Jeff için adalet…
Uzaklardan…
Geçen hafta sonu oynanan West Bromwich Albion-Arsenal maçında bir flama açıldı ev sahibi takımın tribünlerinde, maçı televizyon ekranlarında yorumlayanların ve çoklarının gözünden kaçan. “Justice For Jeff” (Jeff için adalet) yazıyordu flamada ve o maçtan bile önemliydi hikâyesi… Bizim yorumcular pek üzerinde durmadı ama madem yeri geldi, anlatalım kalemimiz yettiğince…

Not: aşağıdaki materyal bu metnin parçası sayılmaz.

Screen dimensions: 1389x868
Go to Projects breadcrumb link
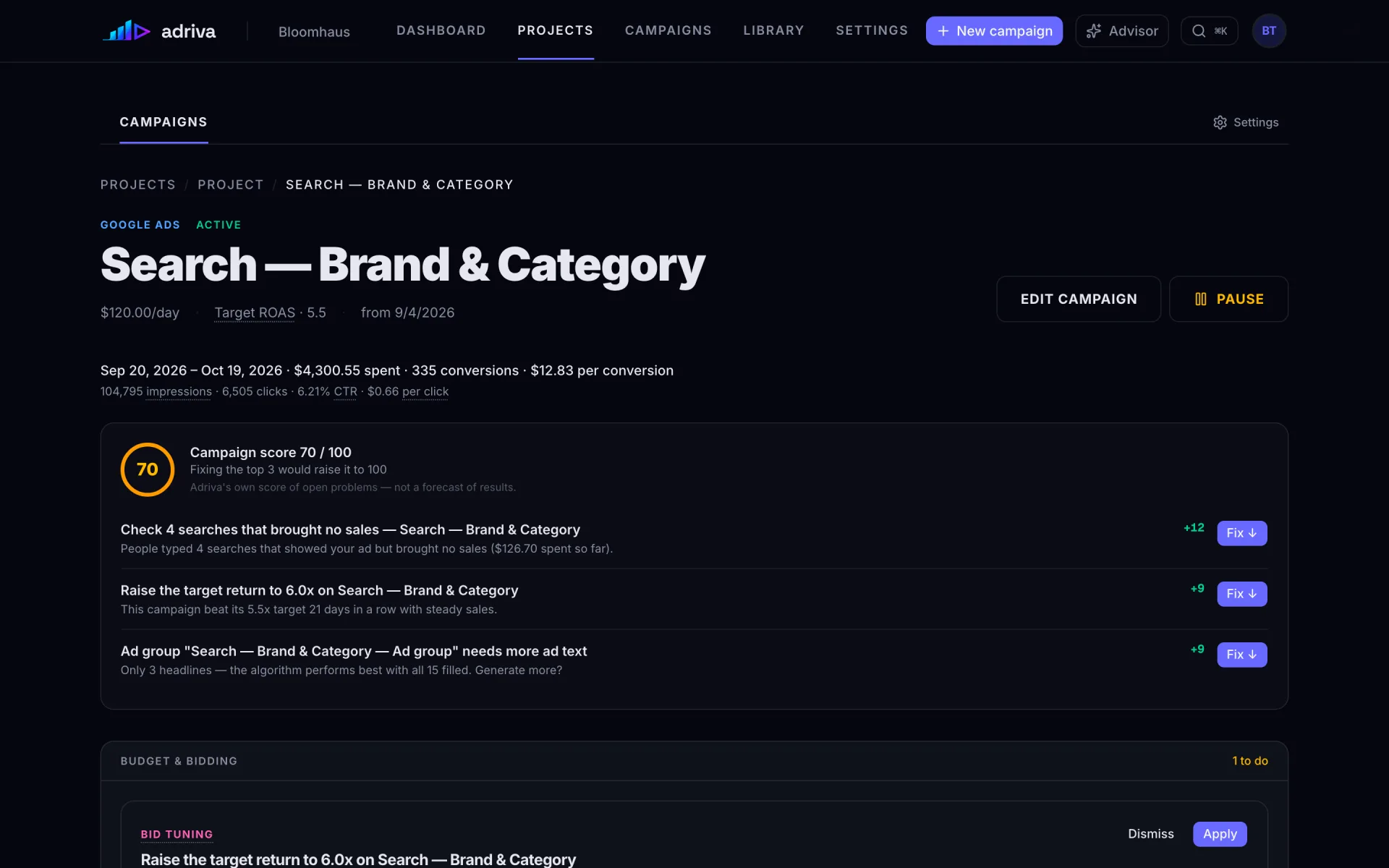click(137, 184)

Lakapları “The Baggies”… West Midlands bölgesinde, ülkenin sanayi şehri Birmingham’ın 8 kilometre kuzeybatısında yer alan 136 bin nüfuslu West Bromwich kasabasının 1878 senesinde kurulmuş köklü takımı. Ada futbolunun kurucu takımları arasında yer alan lacivert beyazlılar 2002 sezonundan günümüzde Premier Lig’den beş kez düşmüşler ama her düşüşten sonra yeniden dönmüşler bıraktıkları yere. Maçlarını oynadıkları 26.445 kapasiteli The Hawthorns Stadı 1900 senesinden beri takıma ev sahipliği yapmakta. 1919-1920 sezonunda yaşadıkları yegâne şampiyonluktan sonra beş sezon da Federasyon Kupasını kaldırmışlar. Ülke futbolunun en üst liginde ara vermeden mücadele ettikleri 1949–1973 seneleri sonrasında “asansör takım” görüntüsünde geçmiş zamanlar, 1990’ların başında 3. Lige kadar düşmüşler…
Takımın taraftarlarını da yâd etmeden geçmeyelim. 2002 senesinde BBC’nin yaptığı Ada futbolunun en zeki kulüp taraftarları araştırmasında 138 IQ ortalamasıyla ilk sırayı almışlar. Sezon sonunda oynadıkları son maçı kıyafet balosuna dönüştürmeleri en bilinen adetleri. 2004 senesinde, o sezon takımının en iyisi seçilmiş Danimarkalı Thomas Gaardsae’yi selamlamak için ellerinde plastik baltaları, kılıçları ve Viking kıyafetleriyle doldurmuşlar tribünleri…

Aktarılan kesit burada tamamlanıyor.